*** Opening Given entries ***

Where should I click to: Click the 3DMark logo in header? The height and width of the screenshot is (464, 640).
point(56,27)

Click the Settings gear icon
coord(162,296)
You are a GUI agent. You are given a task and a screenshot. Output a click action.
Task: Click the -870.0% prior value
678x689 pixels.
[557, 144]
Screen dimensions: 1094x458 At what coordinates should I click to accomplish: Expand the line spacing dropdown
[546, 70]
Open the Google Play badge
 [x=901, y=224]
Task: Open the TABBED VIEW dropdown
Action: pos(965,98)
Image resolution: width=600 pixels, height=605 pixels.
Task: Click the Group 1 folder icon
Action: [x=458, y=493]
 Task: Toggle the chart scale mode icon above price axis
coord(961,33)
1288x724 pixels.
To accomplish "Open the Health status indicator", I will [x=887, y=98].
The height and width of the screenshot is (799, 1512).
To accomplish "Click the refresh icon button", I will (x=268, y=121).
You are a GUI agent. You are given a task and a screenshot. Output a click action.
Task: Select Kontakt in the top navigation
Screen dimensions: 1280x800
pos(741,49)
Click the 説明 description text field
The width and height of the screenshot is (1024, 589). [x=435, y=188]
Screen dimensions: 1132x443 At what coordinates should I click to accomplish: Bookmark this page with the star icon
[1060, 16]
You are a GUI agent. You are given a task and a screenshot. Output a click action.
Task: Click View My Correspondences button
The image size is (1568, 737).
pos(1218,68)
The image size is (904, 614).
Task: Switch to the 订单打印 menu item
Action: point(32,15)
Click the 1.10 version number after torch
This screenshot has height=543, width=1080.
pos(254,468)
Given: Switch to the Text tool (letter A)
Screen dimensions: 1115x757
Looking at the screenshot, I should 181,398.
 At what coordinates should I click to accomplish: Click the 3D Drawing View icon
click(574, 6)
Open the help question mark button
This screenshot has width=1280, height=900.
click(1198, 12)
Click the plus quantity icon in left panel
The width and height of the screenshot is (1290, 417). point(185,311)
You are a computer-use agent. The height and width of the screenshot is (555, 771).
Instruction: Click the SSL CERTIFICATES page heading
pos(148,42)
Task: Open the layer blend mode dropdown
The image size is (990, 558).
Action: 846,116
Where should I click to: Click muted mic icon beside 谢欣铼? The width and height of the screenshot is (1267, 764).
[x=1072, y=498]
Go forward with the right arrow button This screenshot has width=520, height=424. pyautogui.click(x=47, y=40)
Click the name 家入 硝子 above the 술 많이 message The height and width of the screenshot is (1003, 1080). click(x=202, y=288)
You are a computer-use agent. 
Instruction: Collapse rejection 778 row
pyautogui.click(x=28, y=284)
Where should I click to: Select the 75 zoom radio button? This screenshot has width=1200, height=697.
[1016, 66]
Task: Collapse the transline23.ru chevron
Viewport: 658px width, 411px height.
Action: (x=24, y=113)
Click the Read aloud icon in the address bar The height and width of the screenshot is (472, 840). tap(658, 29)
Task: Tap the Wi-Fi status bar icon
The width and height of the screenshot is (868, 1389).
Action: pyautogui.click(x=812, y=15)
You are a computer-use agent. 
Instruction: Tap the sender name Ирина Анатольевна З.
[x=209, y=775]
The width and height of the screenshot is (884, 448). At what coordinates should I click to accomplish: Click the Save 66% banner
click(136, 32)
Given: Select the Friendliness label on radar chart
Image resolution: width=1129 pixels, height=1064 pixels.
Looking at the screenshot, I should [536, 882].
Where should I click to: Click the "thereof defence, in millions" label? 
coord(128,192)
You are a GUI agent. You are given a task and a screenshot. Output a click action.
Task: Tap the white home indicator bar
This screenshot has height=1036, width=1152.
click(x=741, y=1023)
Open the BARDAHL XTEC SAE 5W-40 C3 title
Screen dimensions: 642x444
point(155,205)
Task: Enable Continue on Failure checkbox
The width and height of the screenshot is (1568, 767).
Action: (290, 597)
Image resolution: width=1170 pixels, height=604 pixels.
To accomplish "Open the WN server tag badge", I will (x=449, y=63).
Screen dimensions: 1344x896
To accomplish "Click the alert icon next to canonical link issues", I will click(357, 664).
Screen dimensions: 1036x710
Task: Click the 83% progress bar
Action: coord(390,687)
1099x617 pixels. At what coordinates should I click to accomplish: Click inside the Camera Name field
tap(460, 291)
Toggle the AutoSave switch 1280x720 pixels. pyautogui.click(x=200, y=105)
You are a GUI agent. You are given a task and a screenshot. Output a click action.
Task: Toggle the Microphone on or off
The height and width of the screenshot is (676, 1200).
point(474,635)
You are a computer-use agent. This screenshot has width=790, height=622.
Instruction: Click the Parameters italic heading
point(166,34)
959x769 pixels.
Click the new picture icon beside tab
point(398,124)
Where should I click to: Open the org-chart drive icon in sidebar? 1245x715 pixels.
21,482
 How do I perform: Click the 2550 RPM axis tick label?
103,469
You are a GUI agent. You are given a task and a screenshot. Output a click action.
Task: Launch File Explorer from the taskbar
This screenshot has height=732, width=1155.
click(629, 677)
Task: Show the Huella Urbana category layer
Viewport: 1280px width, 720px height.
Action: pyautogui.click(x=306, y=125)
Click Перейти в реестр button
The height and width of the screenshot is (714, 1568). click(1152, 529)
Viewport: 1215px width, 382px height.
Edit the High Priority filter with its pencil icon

*** Closing Given entries ***

§ **Task requirements**: Your task is to copy every entry above, exactly as written.

§ **Response**:
Where should I click to: Click the 3DMark logo in header? The height and width of the screenshot is (464, 640).
point(56,27)

Click the Settings gear icon
coord(162,296)
You are a GUI agent. You are given a task and a screenshot. Output a click action.
Task: Click the -870.0% prior value
678x689 pixels.
[557, 144]
Screen dimensions: 1094x458 At what coordinates should I click to accomplish: Expand the line spacing dropdown
[546, 70]
Open the Google Play badge
 [x=901, y=224]
Task: Open the TABBED VIEW dropdown
Action: pos(965,98)
Image resolution: width=600 pixels, height=605 pixels.
Task: Click the Group 1 folder icon
Action: [x=458, y=493]
 Task: Toggle the chart scale mode icon above price axis
coord(961,33)
1288x724 pixels.
To accomplish "Open the Health status indicator", I will [x=887, y=98].
The height and width of the screenshot is (799, 1512).
To accomplish "Click the refresh icon button", I will (x=268, y=121).
You are a GUI agent. You are given a task and a screenshot. Output a click action.
Task: Select Kontakt in the top navigation
Screen dimensions: 1280x800
pos(741,49)
Click the 説明 description text field
The width and height of the screenshot is (1024, 589). [x=435, y=188]
Screen dimensions: 1132x443 At what coordinates should I click to accomplish: Bookmark this page with the star icon
[1060, 16]
You are a GUI agent. You are given a task and a screenshot. Output a click action.
Task: Click View My Correspondences button
The image size is (1568, 737).
pos(1218,68)
The image size is (904, 614).
Task: Switch to the 订单打印 menu item
Action: point(32,15)
Click the 1.10 version number after torch
This screenshot has height=543, width=1080.
pos(254,468)
Given: Switch to the Text tool (letter A)
Screen dimensions: 1115x757
Looking at the screenshot, I should 181,398.
 At what coordinates should I click to accomplish: Click the 3D Drawing View icon
click(574, 6)
Open the help question mark button
This screenshot has width=1280, height=900.
click(1198, 12)
Click the plus quantity icon in left panel
The width and height of the screenshot is (1290, 417). point(185,311)
You are a computer-use agent. The height and width of the screenshot is (555, 771).
Instruction: Click the SSL CERTIFICATES page heading
pos(148,42)
Task: Open the layer blend mode dropdown
The image size is (990, 558).
Action: 846,116
Where should I click to: Click muted mic icon beside 谢欣铼? The width and height of the screenshot is (1267, 764).
[x=1072, y=498]
Go forward with the right arrow button This screenshot has width=520, height=424. pyautogui.click(x=47, y=40)
Click the name 家入 硝子 above the 술 많이 message The height and width of the screenshot is (1003, 1080). click(x=202, y=288)
You are a computer-use agent. 
Instruction: Collapse rejection 778 row
pyautogui.click(x=28, y=284)
Where should I click to: Select the 75 zoom radio button? This screenshot has width=1200, height=697.
[1016, 66]
Task: Collapse the transline23.ru chevron
Viewport: 658px width, 411px height.
Action: (x=24, y=113)
Click the Read aloud icon in the address bar The height and width of the screenshot is (472, 840). tap(658, 29)
Task: Tap the Wi-Fi status bar icon
The width and height of the screenshot is (868, 1389).
Action: pyautogui.click(x=812, y=15)
You are a computer-use agent. 
Instruction: Tap the sender name Ирина Анатольевна З.
[x=209, y=775]
The width and height of the screenshot is (884, 448). At what coordinates should I click to accomplish: Click the Save 66% banner
click(136, 32)
Given: Select the Friendliness label on radar chart
Image resolution: width=1129 pixels, height=1064 pixels.
Looking at the screenshot, I should [536, 882].
Where should I click to: Click the "thereof defence, in millions" label? 
coord(128,192)
You are a GUI agent. You are given a task and a screenshot. Output a click action.
Task: Tap the white home indicator bar
This screenshot has height=1036, width=1152.
click(x=741, y=1023)
Open the BARDAHL XTEC SAE 5W-40 C3 title
Screen dimensions: 642x444
point(155,205)
Task: Enable Continue on Failure checkbox
The width and height of the screenshot is (1568, 767).
Action: (290, 597)
Image resolution: width=1170 pixels, height=604 pixels.
To accomplish "Open the WN server tag badge", I will (x=449, y=63).
Screen dimensions: 1344x896
To accomplish "Click the alert icon next to canonical link issues", I will click(357, 664).
Screen dimensions: 1036x710
Task: Click the 83% progress bar
Action: coord(390,687)
1099x617 pixels. At what coordinates should I click to accomplish: Click inside the Camera Name field
tap(460, 291)
Toggle the AutoSave switch 1280x720 pixels. pyautogui.click(x=200, y=105)
You are a GUI agent. You are given a task and a screenshot. Output a click action.
Task: Toggle the Microphone on or off
The height and width of the screenshot is (676, 1200).
point(474,635)
You are a computer-use agent. This screenshot has width=790, height=622.
Instruction: Click the Parameters italic heading
point(166,34)
959x769 pixels.
Click the new picture icon beside tab
point(398,124)
Where should I click to: Open the org-chart drive icon in sidebar? 1245x715 pixels.
21,482
 How do I perform: Click the 2550 RPM axis tick label?
103,469
You are a GUI agent. You are given a task and a screenshot. Output a click action.
Task: Launch File Explorer from the taskbar
This screenshot has height=732, width=1155.
click(629, 677)
Task: Show the Huella Urbana category layer
Viewport: 1280px width, 720px height.
Action: pyautogui.click(x=306, y=125)
Click Перейти в реестр button
The height and width of the screenshot is (714, 1568). click(1152, 529)
Viewport: 1215px width, 382px height.
Edit the High Priority filter with its pencil icon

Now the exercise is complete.